◆ Work order
Retype all of the data exactly as given.

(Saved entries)
%%

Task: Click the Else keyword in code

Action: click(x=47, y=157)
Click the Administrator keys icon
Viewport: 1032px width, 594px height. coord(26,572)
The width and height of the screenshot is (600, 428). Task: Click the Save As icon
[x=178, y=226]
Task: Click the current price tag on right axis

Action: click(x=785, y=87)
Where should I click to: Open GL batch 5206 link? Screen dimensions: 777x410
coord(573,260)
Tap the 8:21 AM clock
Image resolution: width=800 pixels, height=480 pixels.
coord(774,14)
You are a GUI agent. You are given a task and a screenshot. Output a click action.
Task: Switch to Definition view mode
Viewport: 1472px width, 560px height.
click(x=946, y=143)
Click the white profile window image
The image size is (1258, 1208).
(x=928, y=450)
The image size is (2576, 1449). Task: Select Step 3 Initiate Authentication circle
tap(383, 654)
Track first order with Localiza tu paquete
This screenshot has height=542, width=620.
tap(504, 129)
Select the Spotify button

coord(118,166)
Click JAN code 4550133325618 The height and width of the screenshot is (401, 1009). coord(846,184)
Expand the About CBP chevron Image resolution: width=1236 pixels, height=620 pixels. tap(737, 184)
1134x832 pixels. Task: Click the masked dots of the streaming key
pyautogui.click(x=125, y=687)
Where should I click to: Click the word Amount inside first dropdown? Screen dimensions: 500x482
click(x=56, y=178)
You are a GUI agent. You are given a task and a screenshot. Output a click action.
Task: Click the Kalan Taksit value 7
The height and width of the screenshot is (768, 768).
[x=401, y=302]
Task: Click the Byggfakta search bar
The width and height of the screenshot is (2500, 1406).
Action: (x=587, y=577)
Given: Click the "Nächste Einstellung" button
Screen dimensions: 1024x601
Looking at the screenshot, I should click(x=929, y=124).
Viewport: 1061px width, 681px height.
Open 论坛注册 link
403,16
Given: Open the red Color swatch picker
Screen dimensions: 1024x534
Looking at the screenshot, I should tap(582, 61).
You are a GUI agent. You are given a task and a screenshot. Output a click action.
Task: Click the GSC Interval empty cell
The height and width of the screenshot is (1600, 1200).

%%

◆ Exercise answer
Task: Click the Else keyword in code

Action: click(x=47, y=157)
Click the Administrator keys icon
Viewport: 1032px width, 594px height. coord(26,572)
The width and height of the screenshot is (600, 428). Task: Click the Save As icon
[x=178, y=226]
Task: Click the current price tag on right axis

Action: click(x=785, y=87)
Where should I click to: Open GL batch 5206 link? Screen dimensions: 777x410
coord(573,260)
Tap the 8:21 AM clock
Image resolution: width=800 pixels, height=480 pixels.
coord(774,14)
You are a GUI agent. You are given a task and a screenshot. Output a click action.
Task: Switch to Definition view mode
Viewport: 1472px width, 560px height.
click(x=946, y=143)
Click the white profile window image
The image size is (1258, 1208).
(x=928, y=450)
The image size is (2576, 1449). Task: Select Step 3 Initiate Authentication circle
tap(383, 654)
Track first order with Localiza tu paquete
This screenshot has height=542, width=620.
tap(504, 129)
Select the Spotify button

coord(118,166)
Click JAN code 4550133325618 The height and width of the screenshot is (401, 1009). coord(846,184)
Expand the About CBP chevron Image resolution: width=1236 pixels, height=620 pixels. tap(737, 184)
1134x832 pixels. Task: Click the masked dots of the streaming key
pyautogui.click(x=125, y=687)
Where should I click to: Click the word Amount inside first dropdown? Screen dimensions: 500x482
click(x=56, y=178)
You are a GUI agent. You are given a task and a screenshot. Output a click action.
Task: Click the Kalan Taksit value 7
The height and width of the screenshot is (768, 768).
[x=401, y=302]
Task: Click the Byggfakta search bar
The width and height of the screenshot is (2500, 1406).
Action: (x=587, y=577)
Given: Click the "Nächste Einstellung" button
Screen dimensions: 1024x601
Looking at the screenshot, I should click(x=929, y=124).
Viewport: 1061px width, 681px height.
Open 论坛注册 link
403,16
Given: Open the red Color swatch picker
Screen dimensions: 1024x534
Looking at the screenshot, I should tap(582, 61).
You are a GUI agent. You are given a task and a screenshot. Output a click action.
Task: Click the GSC Interval empty cell
The height and width of the screenshot is (1600, 1200).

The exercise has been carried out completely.